葬儀費用が相続税控除の対象になると聞いて、位牌の料金を含めるかどうか迷っている方もいるのではないでしょうか。位牌は数万円するものも多く、控除に含めることができれば控除額がかなりアップするでしょう。
結論から言うと、位牌は葬儀費用には含まれません。ただし、葬儀に使用する白木位牌のみは例外で、費用に含められます。葬儀費用と相続税の控除の関係は、複雑で線引きが難しい所です。詳しく解説していきますので、ぜひ最後までご覧ください。
<この記事の要点>
・相続税から葬儀費用の控除は、相続財産にかかる税を下げ遺族の負担を軽くする目的がある
・葬儀費用には、葬儀に直接関わる必須のものが含まれる
・位牌の中で「白木位牌」だけは葬儀費用に含めることが可能で、相続税控除の対象
こんな人におすすめ
相続税の控除対象になる葬儀費用について知りたい方
位牌の制作費用を知りたい方
位牌が必要になるタイミングを知りたい方
そもそも「相続税から葬儀費用を控除する」とは、相続する財産にかかる税を下げる(差し引く)ということです。

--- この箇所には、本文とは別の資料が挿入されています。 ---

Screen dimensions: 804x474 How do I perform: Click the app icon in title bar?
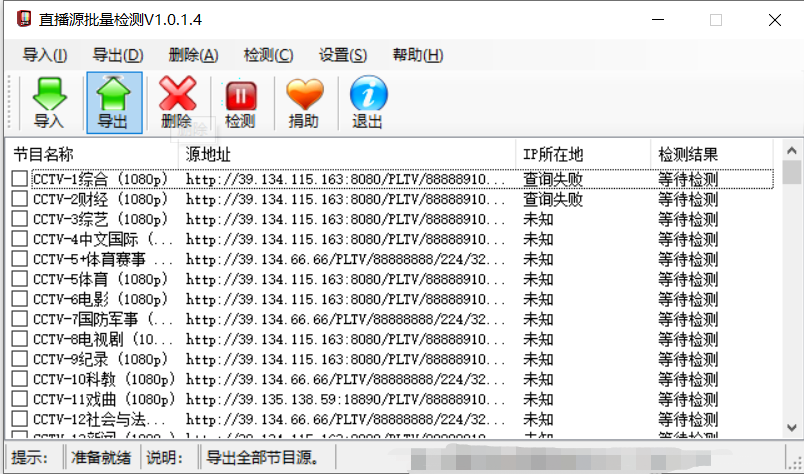tap(19, 20)
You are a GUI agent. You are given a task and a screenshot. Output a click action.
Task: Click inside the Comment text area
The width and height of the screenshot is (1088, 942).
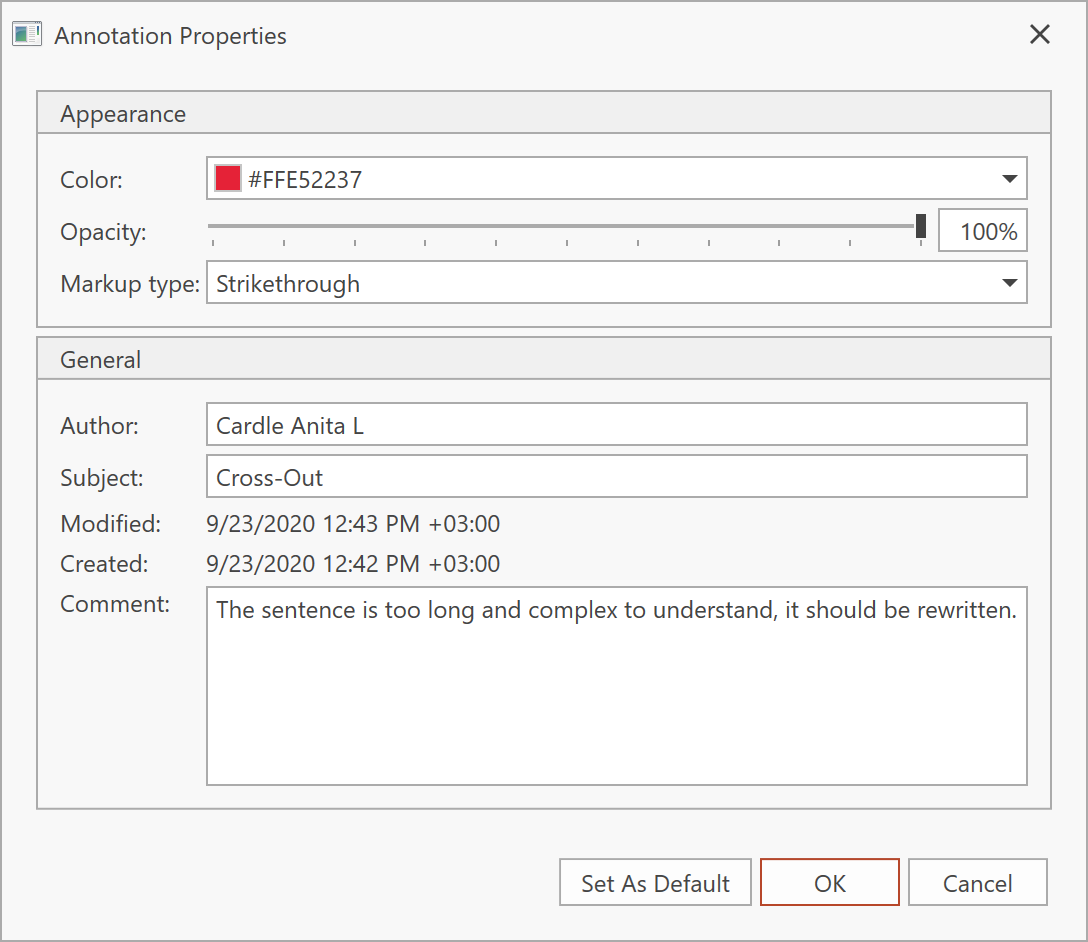(616, 700)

相続手続き前の財産は動かすことが基本的にできなかったので、高額な葬儀費用を控除の対象として遺族の負担を軽くする目的があります。
具体的な内容は、相続税法第13条第4項と第5項に葬式費用に含まれるものと含まれないものの例として記載されていますが、原文そのままだと難解なので噛み砕いて解説していきます。
条文を噛み砕いて説明すると、葬儀費用に含まれるのは葬儀に直接関わる(必須の)ものです。
葬式とお通夜など「式の費用」
式中に振舞う「飲食代」(精進落とし)
読経料と戒名料を含む「お布施」
式場から火葬場までの「遺骸の回送日」
火葬や納骨などの「埋葬費」
行方不明時の「捜索費・運搬費」
具体的にはこれらが該当します。領収書を取っておければベストですが、難しい場合でも相続税の控除対象となるので、金額を必ずメモしておきましょう。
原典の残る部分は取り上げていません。